The Weimar map,[261] though long carefully housed, has suffered blurring and fading with some other damage in its earlier history. It is evidently a late representative of the tradition and begins to wander slightly from the accepted standard. It has been curtailed also from the beginning, like Bianco’s map of 1436, by the limitations of the border, which in this instance cuts off the lower part of Antillia, though the name is nearly intact; but enough remains to indicate a reduced relative size and a greater slant to the northeastward than on Beccario’s map. There is, of course, no room for Reylla, and there is none for I in Mar; but
Salvagio is given plainly and fully, with the letter S quite conspicuous. I cannot read more of the name on the photograph; but the Weimar librarian reads San on the original, being uncertain as to the rest. This map bears traces of local names arranged in places like those of Benincasa but fragmentary and illegible. Perhaps these names tend to show that the maps belong not only to the same period, but to the same general school of development. The other differences between this map and its predecessors are trivial. The general idea of the island series is the same so far as it is disclosed, and it is hardly to be doubted that all elements of the islands of Antillia would have been presented in the main on this map as they are by Roselli and Beccario, if there had been room to do so.
Fig. 22—Section of the Benincasa map of 1482 showing the Antilles, St. Brendan’s Islands, and others. (After Kretschmer’s hand-copied reproduction.)
The Laon Globe of 1493
The Laon globe,[262] 1493, though mainly older, certainly had room enough, but it appears to have formed part of some mechanism and to have had only a secondary or incidental, and in part rather careless, application to geography. It shows two elongated islands, Antela and Salirosa, undoubtedly meant for Antillia and Salvagio. Perhaps the globe maker had at command only a somewhat defaced specimen of a map like Bianco’s or that of Weimar, showing perforce only two islands, and merely copied them, guessing at the dim names and outlines, without thinking or caring whether anything more were implied or making any farther search. This is apparently the last instance in which the larger two islands of the old group or series, marked by their traditional names or what are meant for such, appear together.
Other Maps
It may seem strange that certain other notable maps, for example Giraldi 1426,[263] Valsequa 1439,[264] and Fra Mauro 1459,[265] show nothing of Antillia and its neighbors. Perhaps the makers were not interested in these far western parts of the ocean, or the narratives on which Beccario and the rest based their maps had not reached them; more likely they were skeptical and unwilling to commit themselves.

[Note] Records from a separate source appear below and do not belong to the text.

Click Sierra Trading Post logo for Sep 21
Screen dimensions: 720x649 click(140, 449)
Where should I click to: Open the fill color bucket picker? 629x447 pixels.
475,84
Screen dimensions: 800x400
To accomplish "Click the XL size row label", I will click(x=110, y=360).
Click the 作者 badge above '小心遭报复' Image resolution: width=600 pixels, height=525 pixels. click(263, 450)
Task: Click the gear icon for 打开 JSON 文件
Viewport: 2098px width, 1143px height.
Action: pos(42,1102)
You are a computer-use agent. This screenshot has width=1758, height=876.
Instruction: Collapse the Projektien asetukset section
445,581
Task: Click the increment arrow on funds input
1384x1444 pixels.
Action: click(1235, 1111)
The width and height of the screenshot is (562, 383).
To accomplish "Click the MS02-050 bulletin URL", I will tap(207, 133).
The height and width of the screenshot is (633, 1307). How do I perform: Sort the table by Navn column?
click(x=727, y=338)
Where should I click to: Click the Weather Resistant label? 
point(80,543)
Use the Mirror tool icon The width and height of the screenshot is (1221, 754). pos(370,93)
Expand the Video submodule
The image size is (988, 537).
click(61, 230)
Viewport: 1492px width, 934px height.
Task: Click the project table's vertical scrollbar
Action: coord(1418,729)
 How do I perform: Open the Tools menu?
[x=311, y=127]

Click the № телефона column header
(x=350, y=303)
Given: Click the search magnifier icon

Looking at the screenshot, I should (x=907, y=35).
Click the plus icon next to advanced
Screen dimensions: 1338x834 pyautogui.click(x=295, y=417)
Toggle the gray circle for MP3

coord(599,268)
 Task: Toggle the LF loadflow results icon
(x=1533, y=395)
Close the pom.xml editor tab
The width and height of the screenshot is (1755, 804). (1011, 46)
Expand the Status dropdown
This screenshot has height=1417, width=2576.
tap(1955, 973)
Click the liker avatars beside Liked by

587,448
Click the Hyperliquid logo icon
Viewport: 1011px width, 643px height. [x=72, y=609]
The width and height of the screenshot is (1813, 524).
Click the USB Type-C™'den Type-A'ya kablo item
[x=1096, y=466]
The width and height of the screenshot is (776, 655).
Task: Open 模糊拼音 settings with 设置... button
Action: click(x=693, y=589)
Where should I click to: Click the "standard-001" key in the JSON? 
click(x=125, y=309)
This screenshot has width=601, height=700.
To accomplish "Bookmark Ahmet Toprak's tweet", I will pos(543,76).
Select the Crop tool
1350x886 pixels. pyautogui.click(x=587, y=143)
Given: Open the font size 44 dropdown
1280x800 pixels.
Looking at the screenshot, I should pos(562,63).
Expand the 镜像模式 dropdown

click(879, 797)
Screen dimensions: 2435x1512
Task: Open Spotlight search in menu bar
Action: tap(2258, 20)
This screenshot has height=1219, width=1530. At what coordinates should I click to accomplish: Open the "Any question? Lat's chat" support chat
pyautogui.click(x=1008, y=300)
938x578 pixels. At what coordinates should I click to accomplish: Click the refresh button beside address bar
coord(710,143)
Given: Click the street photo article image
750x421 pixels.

It is also true that the Antillia of Beccario and others is made to extend nearly north and south instead of east and west; that I in Mar is placed north of its greater neighbor instead of east; and that the whole chain of islands is moved into considerably more northern latitudes than the group which we suppose them to represent. Thus the eastern, or lower, end of Cuba is actually in the latitude of the lower part of the Sahara, and a point above the upper end of Florida would be in the latitude of the upper part of Morocco; whereas in the maps discussed the average location of the chain from the lower end of Antillia to the most northerly island, I in Mar, would run from the latitude of northern Morocco to that of southern France. There are slight individual differences in this matter of extension, but I believe Antillia always begins below Gibraltar and ends above northern Spain and a little below Bordeaux. But some dislocation, of course, is to be looked for in mapping exploration in an unscientific period. The changes of direction and extension are not greater than in the American coast line of Juan de la Cosa’s very important map of 1500,[266] not to mention even more extravagant instances of later date; and the shifting of latitudes may partly be accounted for by ignorance of the southward dip of the isothermal lines in crossing the Atlantic westward. Thus a Portuguese sailor on reaching a far western island or shore having what seemed to him the climate and conditions of Gascony would be likely to suppose that it was really opposite Gascony, though in fact it might be more nearly opposite the Canaries; and the same cause of error would apply all down the line. Cuba is not really directly opposite Portugal but may easily have been believed so.